The threat of coronavirus will eventually ease as the arc of infection crests and then falls. The intriguing question for China analysts is what political residue this affair will leave. Xi’s leadership — along with his tactics of total social control — has been shown to be fallible. How does he repair his image and regain the confidence of the nation that he leads with a political version of the Mandate of Heaven?
“This is a substantial challenge for Xi, without question,” says Christopher K. Johnson, a former top CIA China analyst who is now a senior fellow at the Center for Strategic and International Studies. Given Xi’s track record of success, Johnson predicts that he’s likely to stay on top through deft maneuvering, but he cites several factors that could complicate this recovery.
The virus itself is still a mystery. Experts expect the number of new cases to begin to recede soon, but what if it doesn’t? What if the government’s effort to protect the economy by forcing a return to work causes a fresh contagion or the epidemic persists into the summer? Xi would have to turn to People’s Liberation Army generals and other security chiefs for help, but Johnson detects some hints that the military is already grumbling about cleaning up a mess created in part by the bad political decision to suppress information about the outbreak back in December.
Another eerie possibility is that the epidemic could spread within the Chinese leadership cadres. Senior officials tend to live and work in protected enclaves for security reasons. But that clustering and centralization could turn leadership compounds into petri dishes if China is unlucky.
The final, overriding issue is political and social stability — always the abiding concern of the Politburo and top cadres. For now, the Politburo will surely support Xi, following the precept of authoritarian states that leaders must hang together or they will each hang separately. But past practice suggests that after the crisis has passed, the Politburo will enter an evaluative phase to assess how the system performed.

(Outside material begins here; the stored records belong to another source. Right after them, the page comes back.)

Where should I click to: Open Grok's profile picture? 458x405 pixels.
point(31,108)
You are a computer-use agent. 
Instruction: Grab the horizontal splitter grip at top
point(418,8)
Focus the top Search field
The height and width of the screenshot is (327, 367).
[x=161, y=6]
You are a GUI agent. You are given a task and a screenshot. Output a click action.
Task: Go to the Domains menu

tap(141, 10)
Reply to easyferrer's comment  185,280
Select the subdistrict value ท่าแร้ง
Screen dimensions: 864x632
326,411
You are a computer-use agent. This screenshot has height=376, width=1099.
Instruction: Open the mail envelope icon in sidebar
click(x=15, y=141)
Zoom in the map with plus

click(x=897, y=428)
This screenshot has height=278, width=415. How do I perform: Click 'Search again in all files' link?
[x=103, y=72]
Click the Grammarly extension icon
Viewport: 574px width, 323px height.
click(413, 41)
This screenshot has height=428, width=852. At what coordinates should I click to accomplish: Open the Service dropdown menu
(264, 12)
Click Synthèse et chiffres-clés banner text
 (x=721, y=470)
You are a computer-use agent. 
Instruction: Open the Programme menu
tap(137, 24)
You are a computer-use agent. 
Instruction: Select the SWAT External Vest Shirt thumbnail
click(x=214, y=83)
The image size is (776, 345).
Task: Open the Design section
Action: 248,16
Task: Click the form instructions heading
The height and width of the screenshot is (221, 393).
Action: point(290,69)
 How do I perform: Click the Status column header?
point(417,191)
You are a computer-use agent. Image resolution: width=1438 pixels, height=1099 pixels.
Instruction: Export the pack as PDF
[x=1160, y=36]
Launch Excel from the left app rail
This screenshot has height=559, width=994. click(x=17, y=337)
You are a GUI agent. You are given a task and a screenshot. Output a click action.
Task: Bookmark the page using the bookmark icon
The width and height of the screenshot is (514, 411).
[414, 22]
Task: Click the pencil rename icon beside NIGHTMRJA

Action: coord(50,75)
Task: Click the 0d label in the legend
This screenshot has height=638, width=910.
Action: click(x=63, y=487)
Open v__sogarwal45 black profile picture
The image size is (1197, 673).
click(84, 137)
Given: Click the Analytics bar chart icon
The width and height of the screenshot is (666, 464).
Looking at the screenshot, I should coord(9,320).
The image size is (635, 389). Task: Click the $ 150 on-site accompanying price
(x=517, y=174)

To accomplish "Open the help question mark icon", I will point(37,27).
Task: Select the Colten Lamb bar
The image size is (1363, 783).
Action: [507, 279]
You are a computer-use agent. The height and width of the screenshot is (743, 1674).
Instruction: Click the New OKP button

Xi’s ruthless consolidation of power has made him the strongest leader since Mao Zedong but also uniquely vulnerable to criticism that he has overreached.
Xi purged party and military leaders after taking power. He is creating an elaborately woven network of control, with citizens receiving social-credit scores, to help suppress dissent. He shattered the collective leadership model that had prevailed since Mao’s death in favor of a ruthless executive and a new cult of personality around him.
This super-dominant role is Xi’s brand. As Chinese citizens ask what went wrong with the coronavirus, they will inevitably wonder about the role of the man who briefly ventured out in Beijing Monday, supposedly at the “front lines” of the epidemic, wearing a face mask and joking with residents, “This is a special period so we will not shake hands.”
Xi has faced other reversals lately. He hasn’t found a way to suppress the pro-democracy protests in Hong Kong that began in earnest last June in a movement that is driven by young activists but has broad popular support. Then, in January, Taiwan’s President Tsai Ing-wen won a landslide victory on a program that directly challenged Xi. Her opponent, Han Kuo-yu, proposed a Xi-like social contract, “Safety for Taiwan, money for the people,” and he was crushed.
Xi has a pesky problem in the White House, too. President Trump bobs and weaves on China policy, slapping on tariffs and then partially removing them, proclaiming whenever he can a version of “Xi is my friend” but then taking actions that destabilize China. White House officials were even said to have discussed recently whether to publicize the fact that Wuhan has a “National Biosafety Laboratory,” raising the almost certainly bogus idea that the coronavirus escaped from a bio-weapons lab.
Xi has promoted what he likes to call the “Chinese dream” of national ascendancy. We’ll see how it fares during these nightmare weeks when the maximum leader is facing maximum difficulty.